基本方針

多様性を尊重するつもりの国家であれば、原則として保護者の子育て方針を許すべきだ。実は、多くの場合、その方針で大きな問題が発生しない。なぜなら、保護者が子を愛することは一般的であるからだ。それでも、完全に放置してはいけない。愛情を感じない保護者も存在するし、子供を育てる方針を大きく間違える保護者も存在する。国家の政策として子供を犠牲としてはいけない。

子供は、育ててもらわないと生きられない。その一部は、保護者が子供の行動を制御したり、食べ物等を決めたりすることだ。つまり、保護者の権利を広く認めるしかない。

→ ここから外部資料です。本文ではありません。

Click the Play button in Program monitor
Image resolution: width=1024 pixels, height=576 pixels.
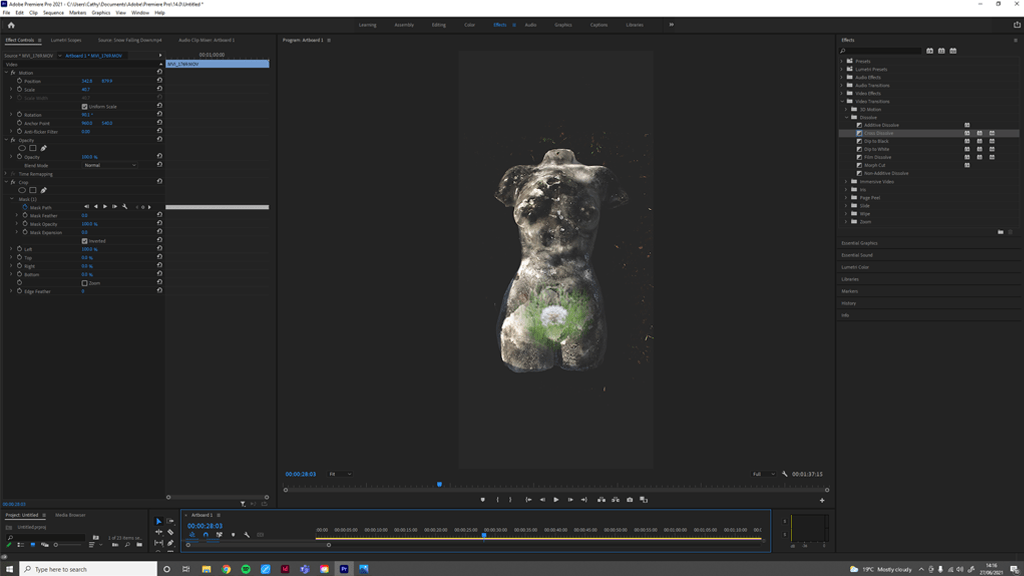pos(556,500)
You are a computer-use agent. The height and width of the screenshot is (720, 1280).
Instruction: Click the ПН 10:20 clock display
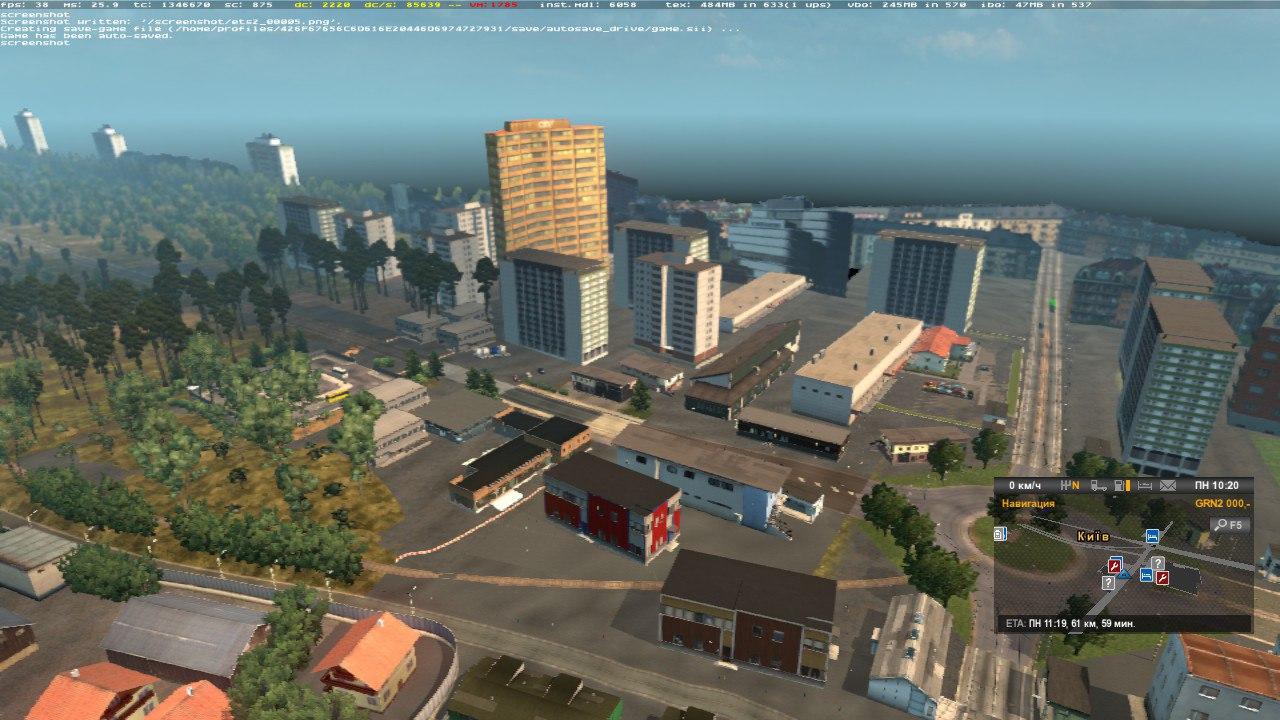[1217, 486]
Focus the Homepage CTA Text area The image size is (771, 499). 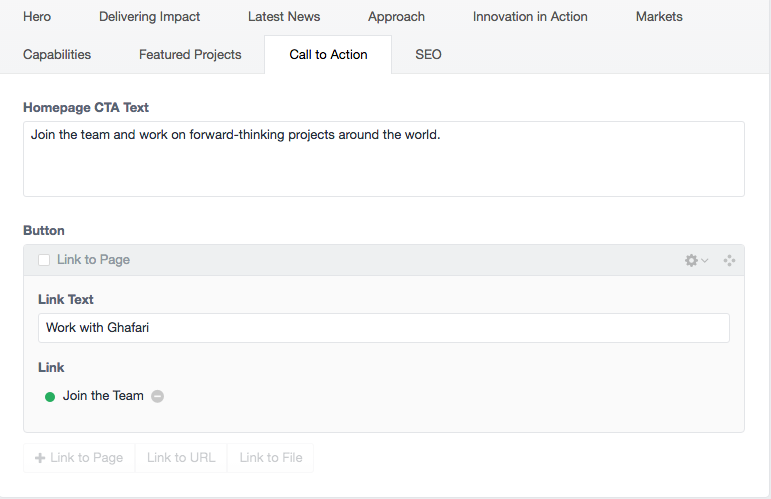point(384,159)
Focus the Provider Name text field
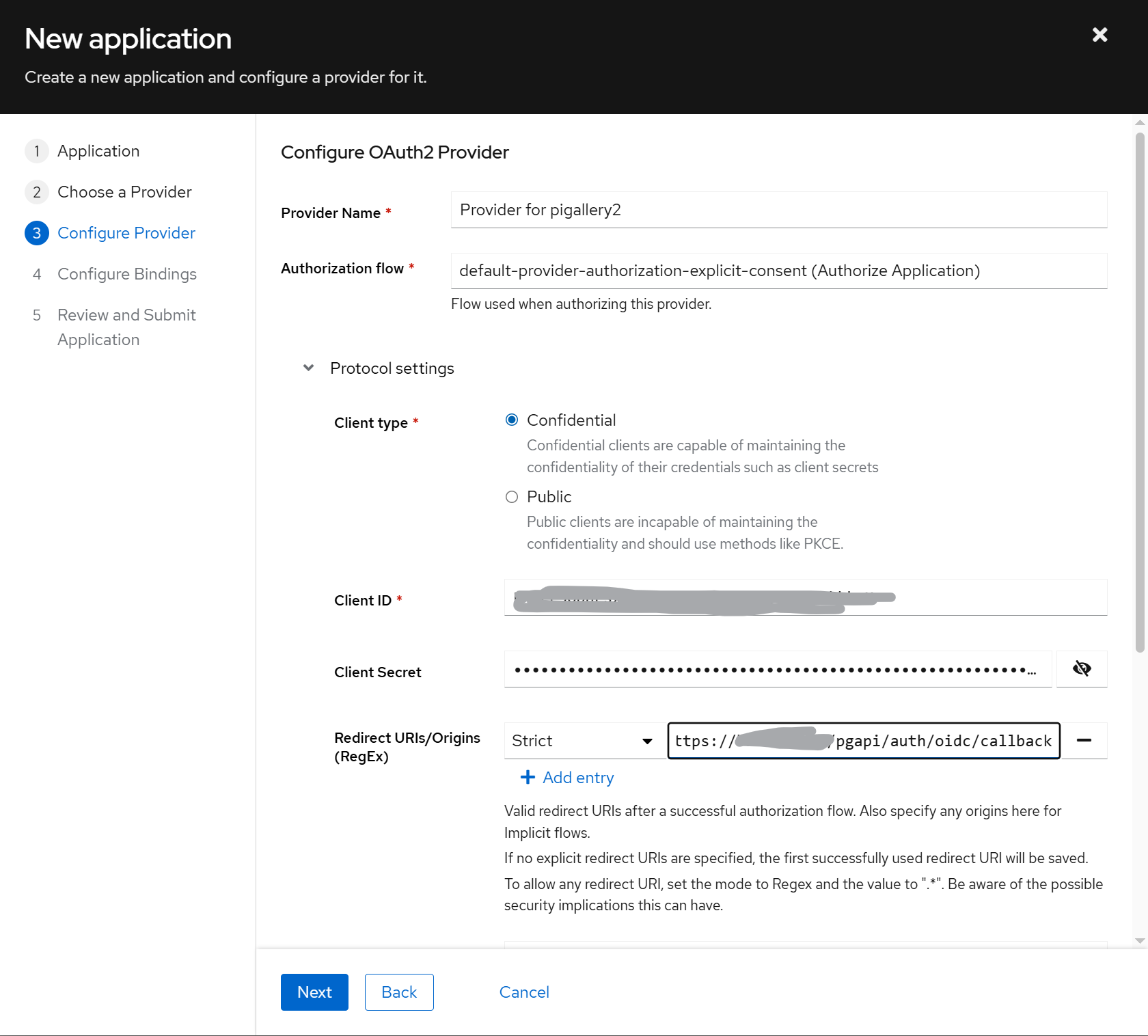The image size is (1148, 1036). pos(778,210)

「認めない」方針を導入しようとすれば、行政の職員が子育てをきめ細かく監視して、定まった範囲を逸脱したら干渉する事になるが、その場合行政の職員が事実上の保護者になる。保護者の権利をまだ認めているので、認めない選択肢は事実上存在しない。それでも、子供を守らなければならない。だから、問題は、保護者の権利を制限する基準である。

基本的な基準として、二つを掲げたい。

まず、多様性を尊重する社会を目指すことを前提とする。だから、保護者の方針の内容に同意できないことを干与する根拠としてはいけない。さらに、保護者の方針は悪質であることも根拠としてはならない。現在のアメリカで、同性愛を容認する子育てを悪質と見なす人も、同性愛を容認しない子育てを悪質と見なす人もいる。この現実で、どの子育てでも、社会の一部が悪質であると断じる。ある人の子育てを強烈に批判することは許されるが、その子育てに邪魔をすることは許されない。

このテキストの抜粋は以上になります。